══ RECORDS SUPPLIED ══
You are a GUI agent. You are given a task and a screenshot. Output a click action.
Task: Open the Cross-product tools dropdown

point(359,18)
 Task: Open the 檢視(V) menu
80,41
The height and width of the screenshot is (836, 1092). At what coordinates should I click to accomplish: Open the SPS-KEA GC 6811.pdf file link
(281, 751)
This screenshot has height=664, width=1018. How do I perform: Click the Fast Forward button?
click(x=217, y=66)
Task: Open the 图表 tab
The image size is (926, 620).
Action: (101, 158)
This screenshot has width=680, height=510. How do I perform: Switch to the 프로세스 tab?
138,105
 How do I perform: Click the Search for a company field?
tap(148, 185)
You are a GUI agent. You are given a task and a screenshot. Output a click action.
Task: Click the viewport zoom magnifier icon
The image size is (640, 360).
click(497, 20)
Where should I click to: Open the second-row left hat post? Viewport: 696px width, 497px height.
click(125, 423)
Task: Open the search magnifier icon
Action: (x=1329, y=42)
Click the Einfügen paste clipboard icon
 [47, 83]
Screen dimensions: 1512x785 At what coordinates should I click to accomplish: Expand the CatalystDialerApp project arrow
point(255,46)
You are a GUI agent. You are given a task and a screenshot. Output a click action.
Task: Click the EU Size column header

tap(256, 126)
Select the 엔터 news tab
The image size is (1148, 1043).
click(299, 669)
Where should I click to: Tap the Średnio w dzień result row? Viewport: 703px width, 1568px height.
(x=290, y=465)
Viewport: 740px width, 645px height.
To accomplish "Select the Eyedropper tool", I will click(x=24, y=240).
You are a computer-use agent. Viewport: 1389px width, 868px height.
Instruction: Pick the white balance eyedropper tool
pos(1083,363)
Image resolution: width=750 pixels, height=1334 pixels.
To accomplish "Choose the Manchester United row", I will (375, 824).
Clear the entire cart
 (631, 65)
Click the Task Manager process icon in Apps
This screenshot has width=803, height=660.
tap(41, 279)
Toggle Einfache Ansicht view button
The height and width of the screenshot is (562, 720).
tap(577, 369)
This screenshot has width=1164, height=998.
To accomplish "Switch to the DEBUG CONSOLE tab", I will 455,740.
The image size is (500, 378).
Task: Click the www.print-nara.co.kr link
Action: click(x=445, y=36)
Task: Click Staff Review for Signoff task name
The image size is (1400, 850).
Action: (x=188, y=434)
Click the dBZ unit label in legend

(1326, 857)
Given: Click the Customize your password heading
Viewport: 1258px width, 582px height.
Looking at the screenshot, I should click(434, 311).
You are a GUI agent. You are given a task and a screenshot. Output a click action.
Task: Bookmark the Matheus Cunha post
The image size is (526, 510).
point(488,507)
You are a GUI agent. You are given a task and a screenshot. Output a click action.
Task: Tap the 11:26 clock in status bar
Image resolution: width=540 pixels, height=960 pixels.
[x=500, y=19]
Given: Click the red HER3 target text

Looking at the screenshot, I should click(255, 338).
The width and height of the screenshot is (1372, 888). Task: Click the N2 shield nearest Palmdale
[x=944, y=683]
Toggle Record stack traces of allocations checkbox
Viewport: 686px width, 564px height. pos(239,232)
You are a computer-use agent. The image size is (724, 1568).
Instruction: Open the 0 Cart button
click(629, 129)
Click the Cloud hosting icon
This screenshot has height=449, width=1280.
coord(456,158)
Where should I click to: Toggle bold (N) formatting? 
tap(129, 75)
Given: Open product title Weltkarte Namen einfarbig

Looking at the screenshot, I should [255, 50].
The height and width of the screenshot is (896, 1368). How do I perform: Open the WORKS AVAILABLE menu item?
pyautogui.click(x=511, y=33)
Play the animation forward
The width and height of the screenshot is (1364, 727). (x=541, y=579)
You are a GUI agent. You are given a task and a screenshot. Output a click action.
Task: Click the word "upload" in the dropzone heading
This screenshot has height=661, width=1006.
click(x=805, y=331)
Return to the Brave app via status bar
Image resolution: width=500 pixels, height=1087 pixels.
═══
Copy out all of the lines above word for word.

You are a GUI agent. You are given a task and a screenshot. Output a click action.
Task: Open the Cross-product tools dropdown

point(359,18)
 Task: Open the 檢視(V) menu
80,41
The height and width of the screenshot is (836, 1092). At what coordinates should I click to accomplish: Open the SPS-KEA GC 6811.pdf file link
(281, 751)
This screenshot has height=664, width=1018. How do I perform: Click the Fast Forward button?
click(x=217, y=66)
Task: Open the 图表 tab
The image size is (926, 620).
Action: (101, 158)
This screenshot has width=680, height=510. How do I perform: Switch to the 프로세스 tab?
138,105
 How do I perform: Click the Search for a company field?
tap(148, 185)
You are a GUI agent. You are given a task and a screenshot. Output a click action.
Task: Click the viewport zoom magnifier icon
The image size is (640, 360).
click(497, 20)
Where should I click to: Open the second-row left hat post? Viewport: 696px width, 497px height.
click(125, 423)
Task: Open the search magnifier icon
Action: (x=1329, y=42)
Click the Einfügen paste clipboard icon
 [47, 83]
Screen dimensions: 1512x785 At what coordinates should I click to accomplish: Expand the CatalystDialerApp project arrow
point(255,46)
You are a GUI agent. You are given a task and a screenshot. Output a click action.
Task: Click the EU Size column header

tap(256, 126)
Select the 엔터 news tab
The image size is (1148, 1043).
click(299, 669)
Where should I click to: Tap the Średnio w dzień result row? Viewport: 703px width, 1568px height.
(x=290, y=465)
Viewport: 740px width, 645px height.
To accomplish "Select the Eyedropper tool", I will click(x=24, y=240).
You are a computer-use agent. Viewport: 1389px width, 868px height.
Instruction: Pick the white balance eyedropper tool
pos(1083,363)
Image resolution: width=750 pixels, height=1334 pixels.
To accomplish "Choose the Manchester United row", I will (375, 824).
Clear the entire cart
 (631, 65)
Click the Task Manager process icon in Apps
This screenshot has width=803, height=660.
tap(41, 279)
Toggle Einfache Ansicht view button
The height and width of the screenshot is (562, 720).
tap(577, 369)
This screenshot has width=1164, height=998.
To accomplish "Switch to the DEBUG CONSOLE tab", I will 455,740.
The image size is (500, 378).
Task: Click the www.print-nara.co.kr link
Action: click(x=445, y=36)
Task: Click Staff Review for Signoff task name
The image size is (1400, 850).
Action: (x=188, y=434)
Click the dBZ unit label in legend

(1326, 857)
Given: Click the Customize your password heading
Viewport: 1258px width, 582px height.
Looking at the screenshot, I should click(434, 311).
You are a GUI agent. You are given a task and a screenshot. Output a click action.
Task: Bookmark the Matheus Cunha post
The image size is (526, 510).
point(488,507)
You are a GUI agent. You are given a task and a screenshot. Output a click action.
Task: Tap the 11:26 clock in status bar
Image resolution: width=540 pixels, height=960 pixels.
[x=500, y=19]
Given: Click the red HER3 target text

Looking at the screenshot, I should click(255, 338).
The width and height of the screenshot is (1372, 888). Task: Click the N2 shield nearest Palmdale
[x=944, y=683]
Toggle Record stack traces of allocations checkbox
Viewport: 686px width, 564px height. pos(239,232)
You are a computer-use agent. The image size is (724, 1568).
Instruction: Open the 0 Cart button
click(629, 129)
Click the Cloud hosting icon
This screenshot has height=449, width=1280.
coord(456,158)
Where should I click to: Toggle bold (N) formatting? 
tap(129, 75)
Given: Open product title Weltkarte Namen einfarbig

Looking at the screenshot, I should [255, 50].
The height and width of the screenshot is (896, 1368). How do I perform: Open the WORKS AVAILABLE menu item?
pyautogui.click(x=511, y=33)
Play the animation forward
The width and height of the screenshot is (1364, 727). (x=541, y=579)
You are a GUI agent. You are given a task and a screenshot. Output a click action.
Task: Click the word "upload" in the dropzone heading
This screenshot has height=661, width=1006.
click(x=805, y=331)
Return to the Brave app via status bar
Image resolution: width=500 pixels, height=1087 pixels.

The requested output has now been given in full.